By Nancy Merritt Bell

The Publishing Toolkit

First of all, hurrah for finishing your book! Crack out the champers. And cheers again for wanting your new work to have an objective, general-public, possibly non-adoring reading. It might even be worth it.

Next, round up the readers — but bypass the family and BFF reads. I actually gave Mom something of mine to read once. Her report was far less than the worship I'd expected. Mom, being a therapist, actually 'shrank' the book and its 'inappropriately aggressive' heroine. The wisdom here is a true home brew, with a view from both sides of the book jacket.

Which goes to say: your reader must be someone you trust. If you are lucky enough to belong to a writers' group, you are very lucky indeed. Such groups are built to give feedback and support. If this sounds too much like a team sport or group therapy for the ultra-private writer, let me assure you that any good group which stays together will have matured out of any big ego bite-backs.

Among my dear ones, I've found the best readers to be my mentors — including my one-time boss, an old professor, even my librarian. For one new kids' book I was editing, my librarian read it and shared it at Cozy Corner Reading Time, and while the youngsters' reports were filled with 'really really wow', my librarian could translate tot-speak into youthful and useful wisdom for the next draft.

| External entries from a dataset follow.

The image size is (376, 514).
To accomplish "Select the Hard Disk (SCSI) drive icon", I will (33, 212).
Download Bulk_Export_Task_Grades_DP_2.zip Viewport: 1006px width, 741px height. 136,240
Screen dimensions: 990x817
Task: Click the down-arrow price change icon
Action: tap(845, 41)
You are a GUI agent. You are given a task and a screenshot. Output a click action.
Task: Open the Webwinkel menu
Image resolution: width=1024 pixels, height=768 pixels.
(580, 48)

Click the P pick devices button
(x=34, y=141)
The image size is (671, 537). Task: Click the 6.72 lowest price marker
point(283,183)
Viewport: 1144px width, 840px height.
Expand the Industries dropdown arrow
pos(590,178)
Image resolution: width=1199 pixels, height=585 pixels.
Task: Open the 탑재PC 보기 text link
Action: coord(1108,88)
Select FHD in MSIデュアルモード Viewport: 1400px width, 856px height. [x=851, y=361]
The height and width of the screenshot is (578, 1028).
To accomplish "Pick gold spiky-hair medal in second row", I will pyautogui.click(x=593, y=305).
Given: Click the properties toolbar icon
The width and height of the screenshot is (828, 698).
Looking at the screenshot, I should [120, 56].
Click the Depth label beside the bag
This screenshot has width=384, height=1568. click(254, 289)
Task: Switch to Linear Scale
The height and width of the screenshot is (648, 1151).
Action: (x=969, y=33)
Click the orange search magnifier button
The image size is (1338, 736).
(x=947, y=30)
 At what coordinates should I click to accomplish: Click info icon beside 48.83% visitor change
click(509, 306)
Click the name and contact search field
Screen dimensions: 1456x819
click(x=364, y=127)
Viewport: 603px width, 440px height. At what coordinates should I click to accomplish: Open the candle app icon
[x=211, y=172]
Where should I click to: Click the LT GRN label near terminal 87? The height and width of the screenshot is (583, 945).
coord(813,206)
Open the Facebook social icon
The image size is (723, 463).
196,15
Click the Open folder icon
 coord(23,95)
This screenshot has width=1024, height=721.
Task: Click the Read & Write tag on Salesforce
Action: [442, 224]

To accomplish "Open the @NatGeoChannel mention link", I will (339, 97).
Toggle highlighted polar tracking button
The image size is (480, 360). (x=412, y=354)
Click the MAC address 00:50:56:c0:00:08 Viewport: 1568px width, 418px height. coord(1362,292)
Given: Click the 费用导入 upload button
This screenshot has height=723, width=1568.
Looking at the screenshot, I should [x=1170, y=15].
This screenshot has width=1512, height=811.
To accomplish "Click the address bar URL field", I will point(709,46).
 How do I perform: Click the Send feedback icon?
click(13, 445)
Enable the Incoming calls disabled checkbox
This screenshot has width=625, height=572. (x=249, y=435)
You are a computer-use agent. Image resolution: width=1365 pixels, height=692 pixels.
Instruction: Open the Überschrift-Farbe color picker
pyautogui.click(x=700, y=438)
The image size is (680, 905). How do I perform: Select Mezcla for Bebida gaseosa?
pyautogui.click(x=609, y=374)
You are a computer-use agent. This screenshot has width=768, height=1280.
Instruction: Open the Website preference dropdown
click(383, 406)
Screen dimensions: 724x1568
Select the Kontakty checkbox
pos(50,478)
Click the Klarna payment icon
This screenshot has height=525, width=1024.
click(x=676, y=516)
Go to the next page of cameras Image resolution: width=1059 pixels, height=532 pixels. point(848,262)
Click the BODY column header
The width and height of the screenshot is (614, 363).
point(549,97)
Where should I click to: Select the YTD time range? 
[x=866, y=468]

Next stop, and not a favourite, is the professional reader. I say that having been one myself. Many colleagues crack open a new manuscript, pen in hand, ready to pour bloody-red ink. And the online beta readers you find on Fiverr and elsewhere — some for as little as $10 — can be deeply generic. My wariness grows exponentially with their almost always positive reports.

Should you still find yourself in real need of a beta reader, take yourself to your library or bookstore. Your librarian and your bookseller were born to bring good books into the world. And the final stop on the road: offer to read for another writer. Nothing will make you a better writer — both the person and the talent — than being another writer's thoughtful, caring, trusted reader.